### MATERIAL FOR THIS EXERCISE ###

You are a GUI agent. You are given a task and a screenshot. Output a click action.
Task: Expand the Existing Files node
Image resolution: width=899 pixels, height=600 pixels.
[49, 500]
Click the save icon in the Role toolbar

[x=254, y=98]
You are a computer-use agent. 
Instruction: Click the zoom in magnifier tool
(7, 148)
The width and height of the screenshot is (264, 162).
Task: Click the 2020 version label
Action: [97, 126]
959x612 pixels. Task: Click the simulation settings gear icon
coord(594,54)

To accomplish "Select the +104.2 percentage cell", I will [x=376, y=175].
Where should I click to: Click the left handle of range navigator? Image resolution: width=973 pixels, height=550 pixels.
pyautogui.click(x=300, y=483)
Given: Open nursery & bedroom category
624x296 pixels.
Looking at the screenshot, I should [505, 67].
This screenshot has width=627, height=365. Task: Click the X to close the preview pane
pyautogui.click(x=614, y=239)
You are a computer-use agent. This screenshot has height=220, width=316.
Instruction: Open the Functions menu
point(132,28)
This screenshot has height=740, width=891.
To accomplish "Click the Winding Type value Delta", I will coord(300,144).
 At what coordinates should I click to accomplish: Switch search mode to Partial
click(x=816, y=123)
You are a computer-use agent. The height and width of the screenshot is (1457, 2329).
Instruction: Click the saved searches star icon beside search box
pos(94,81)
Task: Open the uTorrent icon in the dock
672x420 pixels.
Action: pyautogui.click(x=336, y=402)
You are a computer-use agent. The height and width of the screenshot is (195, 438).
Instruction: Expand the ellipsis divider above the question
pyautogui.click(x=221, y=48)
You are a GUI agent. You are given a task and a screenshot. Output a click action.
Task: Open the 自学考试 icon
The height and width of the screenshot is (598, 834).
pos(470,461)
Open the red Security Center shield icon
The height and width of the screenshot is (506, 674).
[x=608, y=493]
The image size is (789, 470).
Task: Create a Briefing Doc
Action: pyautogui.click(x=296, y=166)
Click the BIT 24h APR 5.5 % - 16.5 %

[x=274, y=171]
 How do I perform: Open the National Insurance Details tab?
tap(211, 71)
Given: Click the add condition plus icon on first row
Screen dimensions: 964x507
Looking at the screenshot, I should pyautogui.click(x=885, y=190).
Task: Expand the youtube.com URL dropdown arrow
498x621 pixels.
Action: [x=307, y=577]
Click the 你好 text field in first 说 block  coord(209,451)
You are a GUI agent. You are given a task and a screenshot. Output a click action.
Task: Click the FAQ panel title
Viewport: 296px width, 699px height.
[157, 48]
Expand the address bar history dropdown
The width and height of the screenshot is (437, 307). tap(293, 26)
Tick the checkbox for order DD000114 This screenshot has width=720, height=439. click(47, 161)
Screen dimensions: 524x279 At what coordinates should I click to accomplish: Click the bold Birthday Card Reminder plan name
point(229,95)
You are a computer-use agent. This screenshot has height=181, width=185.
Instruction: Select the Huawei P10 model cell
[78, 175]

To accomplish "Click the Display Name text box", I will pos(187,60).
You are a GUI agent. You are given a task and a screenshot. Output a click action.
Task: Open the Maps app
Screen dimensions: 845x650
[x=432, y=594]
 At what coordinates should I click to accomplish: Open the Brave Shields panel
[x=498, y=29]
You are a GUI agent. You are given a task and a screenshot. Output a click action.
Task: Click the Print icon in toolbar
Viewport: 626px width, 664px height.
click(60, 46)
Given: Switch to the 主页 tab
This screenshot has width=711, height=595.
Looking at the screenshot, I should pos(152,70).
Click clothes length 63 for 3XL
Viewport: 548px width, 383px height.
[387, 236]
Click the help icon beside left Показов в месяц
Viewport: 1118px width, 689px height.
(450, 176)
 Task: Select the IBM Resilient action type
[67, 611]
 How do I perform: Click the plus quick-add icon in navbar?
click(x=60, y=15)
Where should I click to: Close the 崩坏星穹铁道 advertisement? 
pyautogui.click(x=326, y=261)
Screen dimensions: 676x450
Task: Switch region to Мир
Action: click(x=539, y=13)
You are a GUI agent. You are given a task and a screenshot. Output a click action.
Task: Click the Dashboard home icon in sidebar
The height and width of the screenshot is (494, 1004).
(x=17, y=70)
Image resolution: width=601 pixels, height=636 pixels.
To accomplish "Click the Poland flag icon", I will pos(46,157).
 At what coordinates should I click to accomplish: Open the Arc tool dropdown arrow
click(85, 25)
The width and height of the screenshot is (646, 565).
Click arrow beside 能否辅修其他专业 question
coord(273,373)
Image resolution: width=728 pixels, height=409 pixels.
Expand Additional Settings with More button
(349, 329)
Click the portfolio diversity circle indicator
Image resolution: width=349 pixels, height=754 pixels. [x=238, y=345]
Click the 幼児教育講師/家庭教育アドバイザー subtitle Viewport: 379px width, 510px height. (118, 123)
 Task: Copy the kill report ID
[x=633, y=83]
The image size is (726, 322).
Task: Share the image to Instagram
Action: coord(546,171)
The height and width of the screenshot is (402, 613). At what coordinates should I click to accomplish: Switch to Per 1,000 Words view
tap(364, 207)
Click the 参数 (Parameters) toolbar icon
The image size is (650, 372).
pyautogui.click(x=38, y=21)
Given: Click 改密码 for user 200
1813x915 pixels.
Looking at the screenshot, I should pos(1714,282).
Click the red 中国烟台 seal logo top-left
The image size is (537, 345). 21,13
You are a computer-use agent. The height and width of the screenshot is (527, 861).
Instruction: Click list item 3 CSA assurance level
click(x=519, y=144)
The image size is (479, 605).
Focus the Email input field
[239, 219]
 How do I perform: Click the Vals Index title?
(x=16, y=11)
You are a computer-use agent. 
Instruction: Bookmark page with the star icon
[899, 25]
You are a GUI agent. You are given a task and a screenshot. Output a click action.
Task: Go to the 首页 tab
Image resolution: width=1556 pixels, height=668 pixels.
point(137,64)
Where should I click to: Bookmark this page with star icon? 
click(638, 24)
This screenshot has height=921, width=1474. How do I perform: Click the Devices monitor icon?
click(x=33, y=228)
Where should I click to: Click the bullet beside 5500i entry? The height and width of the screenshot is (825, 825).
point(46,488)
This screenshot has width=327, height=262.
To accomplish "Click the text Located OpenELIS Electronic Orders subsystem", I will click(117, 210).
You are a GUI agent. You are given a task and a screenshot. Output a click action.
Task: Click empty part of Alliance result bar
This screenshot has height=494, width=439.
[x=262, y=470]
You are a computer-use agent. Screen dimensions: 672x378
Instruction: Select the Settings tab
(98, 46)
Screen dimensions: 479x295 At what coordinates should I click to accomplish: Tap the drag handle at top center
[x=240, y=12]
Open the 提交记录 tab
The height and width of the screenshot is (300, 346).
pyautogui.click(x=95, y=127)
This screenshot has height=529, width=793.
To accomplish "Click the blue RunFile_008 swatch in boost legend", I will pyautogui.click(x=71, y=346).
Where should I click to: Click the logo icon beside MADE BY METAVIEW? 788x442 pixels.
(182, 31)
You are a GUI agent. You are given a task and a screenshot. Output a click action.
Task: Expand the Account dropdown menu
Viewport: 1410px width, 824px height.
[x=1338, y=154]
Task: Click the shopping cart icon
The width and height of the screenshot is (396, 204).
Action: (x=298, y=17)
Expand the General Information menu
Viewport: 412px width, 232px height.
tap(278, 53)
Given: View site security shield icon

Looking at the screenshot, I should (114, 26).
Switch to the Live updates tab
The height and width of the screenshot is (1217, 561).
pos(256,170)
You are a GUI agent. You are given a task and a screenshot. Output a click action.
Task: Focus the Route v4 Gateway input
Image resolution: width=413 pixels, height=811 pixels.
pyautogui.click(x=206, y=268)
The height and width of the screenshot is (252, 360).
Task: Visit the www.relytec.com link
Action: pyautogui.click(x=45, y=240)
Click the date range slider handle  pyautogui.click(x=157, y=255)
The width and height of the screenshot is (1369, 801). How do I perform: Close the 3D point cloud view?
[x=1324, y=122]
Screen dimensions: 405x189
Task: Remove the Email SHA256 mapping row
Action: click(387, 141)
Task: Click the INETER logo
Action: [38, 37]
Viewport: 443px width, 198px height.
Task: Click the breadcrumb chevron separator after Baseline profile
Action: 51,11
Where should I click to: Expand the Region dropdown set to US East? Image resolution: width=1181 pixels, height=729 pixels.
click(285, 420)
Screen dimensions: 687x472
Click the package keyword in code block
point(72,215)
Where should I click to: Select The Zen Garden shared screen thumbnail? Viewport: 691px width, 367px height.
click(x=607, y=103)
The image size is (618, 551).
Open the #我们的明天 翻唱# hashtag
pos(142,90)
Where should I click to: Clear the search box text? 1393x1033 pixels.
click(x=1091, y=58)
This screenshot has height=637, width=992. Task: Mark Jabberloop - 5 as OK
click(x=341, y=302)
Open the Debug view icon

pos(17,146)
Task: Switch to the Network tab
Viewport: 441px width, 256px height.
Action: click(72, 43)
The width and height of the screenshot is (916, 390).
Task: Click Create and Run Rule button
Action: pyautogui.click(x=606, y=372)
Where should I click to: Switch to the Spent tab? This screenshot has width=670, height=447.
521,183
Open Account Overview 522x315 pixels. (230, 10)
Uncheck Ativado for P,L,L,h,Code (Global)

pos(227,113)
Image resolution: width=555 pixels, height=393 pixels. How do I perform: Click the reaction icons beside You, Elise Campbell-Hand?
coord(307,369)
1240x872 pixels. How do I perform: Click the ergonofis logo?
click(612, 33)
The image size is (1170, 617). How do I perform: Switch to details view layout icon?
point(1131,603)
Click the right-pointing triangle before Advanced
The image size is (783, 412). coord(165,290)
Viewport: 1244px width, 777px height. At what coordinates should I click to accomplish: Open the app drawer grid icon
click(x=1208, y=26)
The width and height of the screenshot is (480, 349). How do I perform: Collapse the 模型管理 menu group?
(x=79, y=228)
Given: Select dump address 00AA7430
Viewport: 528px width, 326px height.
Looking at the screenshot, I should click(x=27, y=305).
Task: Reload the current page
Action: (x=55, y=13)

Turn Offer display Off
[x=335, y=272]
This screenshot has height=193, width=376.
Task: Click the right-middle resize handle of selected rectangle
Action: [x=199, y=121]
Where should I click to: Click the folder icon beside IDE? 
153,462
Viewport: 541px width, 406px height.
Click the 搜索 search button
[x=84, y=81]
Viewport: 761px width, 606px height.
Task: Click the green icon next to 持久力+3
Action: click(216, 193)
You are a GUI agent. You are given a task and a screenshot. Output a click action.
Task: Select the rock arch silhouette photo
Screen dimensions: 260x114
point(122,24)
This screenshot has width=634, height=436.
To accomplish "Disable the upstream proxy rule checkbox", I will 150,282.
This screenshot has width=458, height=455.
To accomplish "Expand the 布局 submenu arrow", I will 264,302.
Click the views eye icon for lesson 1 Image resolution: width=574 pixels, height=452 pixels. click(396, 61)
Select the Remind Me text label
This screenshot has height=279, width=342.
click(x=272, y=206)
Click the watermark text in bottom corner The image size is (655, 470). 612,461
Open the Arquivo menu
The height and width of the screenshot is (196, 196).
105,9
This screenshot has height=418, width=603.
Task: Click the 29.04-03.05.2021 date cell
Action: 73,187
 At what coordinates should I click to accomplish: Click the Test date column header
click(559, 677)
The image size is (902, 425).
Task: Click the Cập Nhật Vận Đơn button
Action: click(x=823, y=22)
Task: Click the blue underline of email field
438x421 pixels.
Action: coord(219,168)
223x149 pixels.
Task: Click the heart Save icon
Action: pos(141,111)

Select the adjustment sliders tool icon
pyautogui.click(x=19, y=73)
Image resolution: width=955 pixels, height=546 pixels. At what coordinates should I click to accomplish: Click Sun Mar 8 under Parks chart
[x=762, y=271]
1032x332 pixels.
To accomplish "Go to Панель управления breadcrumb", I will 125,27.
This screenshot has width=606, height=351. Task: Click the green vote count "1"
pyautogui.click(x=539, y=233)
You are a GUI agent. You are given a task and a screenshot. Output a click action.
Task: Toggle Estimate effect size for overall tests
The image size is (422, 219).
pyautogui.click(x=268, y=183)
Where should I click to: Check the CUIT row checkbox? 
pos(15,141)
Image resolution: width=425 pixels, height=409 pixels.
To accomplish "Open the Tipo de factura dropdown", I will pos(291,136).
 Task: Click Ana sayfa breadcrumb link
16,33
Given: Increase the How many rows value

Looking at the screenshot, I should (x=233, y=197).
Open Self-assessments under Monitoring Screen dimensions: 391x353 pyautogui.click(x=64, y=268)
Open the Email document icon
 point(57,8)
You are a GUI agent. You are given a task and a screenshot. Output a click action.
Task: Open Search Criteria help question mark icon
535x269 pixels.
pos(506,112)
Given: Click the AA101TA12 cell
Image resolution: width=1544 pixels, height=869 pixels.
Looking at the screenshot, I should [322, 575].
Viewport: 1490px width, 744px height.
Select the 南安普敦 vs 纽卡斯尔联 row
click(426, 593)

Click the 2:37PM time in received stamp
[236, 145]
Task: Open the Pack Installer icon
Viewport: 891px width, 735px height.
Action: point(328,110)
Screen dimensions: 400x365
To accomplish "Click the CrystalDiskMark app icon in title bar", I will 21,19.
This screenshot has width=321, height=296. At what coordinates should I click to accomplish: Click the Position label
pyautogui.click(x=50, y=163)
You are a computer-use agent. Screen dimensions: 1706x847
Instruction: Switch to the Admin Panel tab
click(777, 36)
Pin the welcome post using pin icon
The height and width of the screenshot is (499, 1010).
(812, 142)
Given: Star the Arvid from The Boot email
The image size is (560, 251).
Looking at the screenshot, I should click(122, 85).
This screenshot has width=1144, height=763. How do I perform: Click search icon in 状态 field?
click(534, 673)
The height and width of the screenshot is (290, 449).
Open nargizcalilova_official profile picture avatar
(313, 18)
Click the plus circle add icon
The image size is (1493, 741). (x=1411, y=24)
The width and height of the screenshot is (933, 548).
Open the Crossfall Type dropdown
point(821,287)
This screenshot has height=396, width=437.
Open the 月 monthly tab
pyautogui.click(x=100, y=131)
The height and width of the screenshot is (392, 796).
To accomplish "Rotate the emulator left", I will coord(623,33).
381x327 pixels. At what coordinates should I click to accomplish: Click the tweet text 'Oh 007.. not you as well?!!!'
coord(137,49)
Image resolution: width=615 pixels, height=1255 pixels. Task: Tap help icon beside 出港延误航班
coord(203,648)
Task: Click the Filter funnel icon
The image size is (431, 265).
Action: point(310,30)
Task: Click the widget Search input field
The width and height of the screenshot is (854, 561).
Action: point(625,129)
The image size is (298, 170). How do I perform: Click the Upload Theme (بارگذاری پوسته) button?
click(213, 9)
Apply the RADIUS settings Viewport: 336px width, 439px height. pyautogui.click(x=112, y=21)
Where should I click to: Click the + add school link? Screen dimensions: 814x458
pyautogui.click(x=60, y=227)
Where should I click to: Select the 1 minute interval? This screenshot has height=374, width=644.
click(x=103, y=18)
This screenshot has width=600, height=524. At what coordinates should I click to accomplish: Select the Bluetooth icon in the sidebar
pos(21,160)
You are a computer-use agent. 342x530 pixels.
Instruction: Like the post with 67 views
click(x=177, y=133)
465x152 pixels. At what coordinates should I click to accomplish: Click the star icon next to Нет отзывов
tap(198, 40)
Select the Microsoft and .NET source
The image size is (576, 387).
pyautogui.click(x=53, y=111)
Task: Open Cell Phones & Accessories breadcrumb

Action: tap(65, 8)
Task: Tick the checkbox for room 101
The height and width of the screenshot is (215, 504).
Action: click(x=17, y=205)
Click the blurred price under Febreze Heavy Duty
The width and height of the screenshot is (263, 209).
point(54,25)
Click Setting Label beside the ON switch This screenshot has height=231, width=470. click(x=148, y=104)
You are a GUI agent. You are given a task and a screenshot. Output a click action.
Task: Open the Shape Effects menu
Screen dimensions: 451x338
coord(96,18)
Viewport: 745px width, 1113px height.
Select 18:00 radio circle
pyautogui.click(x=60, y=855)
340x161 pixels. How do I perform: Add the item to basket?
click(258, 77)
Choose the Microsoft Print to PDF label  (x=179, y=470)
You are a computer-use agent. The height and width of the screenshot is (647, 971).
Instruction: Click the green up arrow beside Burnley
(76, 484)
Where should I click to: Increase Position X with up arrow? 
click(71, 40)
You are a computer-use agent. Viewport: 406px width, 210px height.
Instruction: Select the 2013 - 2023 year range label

###

**WHAT IS EXPECTED**
Starting with the line that holds "The image size is (650, 372)." and ending with the line that holds "This screenshot has height=529, width=793.", retype every line in the data above exactly, and nothing else.

**EXPECTED ANSWER**
The image size is (650, 372).
pyautogui.click(x=38, y=21)
Given: Click 改密码 for user 200
1813x915 pixels.
Looking at the screenshot, I should pos(1714,282).
Click the red 中国烟台 seal logo top-left
The image size is (537, 345). 21,13
You are a computer-use agent. The height and width of the screenshot is (527, 861).
Instruction: Click list item 3 CSA assurance level
click(x=519, y=144)
The image size is (479, 605).
Focus the Email input field
[239, 219]
 How do I perform: Click the Vals Index title?
(x=16, y=11)
You are a computer-use agent. 
Instruction: Bookmark page with the star icon
[899, 25]
You are a GUI agent. You are given a task and a screenshot. Output a click action.
Task: Go to the 首页 tab
Image resolution: width=1556 pixels, height=668 pixels.
point(137,64)
Where should I click to: Bookmark this page with star icon? 
click(638, 24)
This screenshot has height=921, width=1474. How do I perform: Click the Devices monitor icon?
click(x=33, y=228)
Where should I click to: Click the bullet beside 5500i entry? The height and width of the screenshot is (825, 825).
point(46,488)
This screenshot has width=327, height=262.
To accomplish "Click the text Located OpenELIS Electronic Orders subsystem", I will click(117, 210).
You are a GUI agent. You are given a task and a screenshot. Output a click action.
Task: Click empty part of Alliance result bar
This screenshot has height=494, width=439.
[x=262, y=470]
You are a computer-use agent. Screen dimensions: 672x378
Instruction: Select the Settings tab
(98, 46)
Screen dimensions: 479x295 At what coordinates should I click to accomplish: Tap the drag handle at top center
[x=240, y=12]
Open the 提交记录 tab
The height and width of the screenshot is (300, 346).
pyautogui.click(x=95, y=127)
This screenshot has height=529, width=793.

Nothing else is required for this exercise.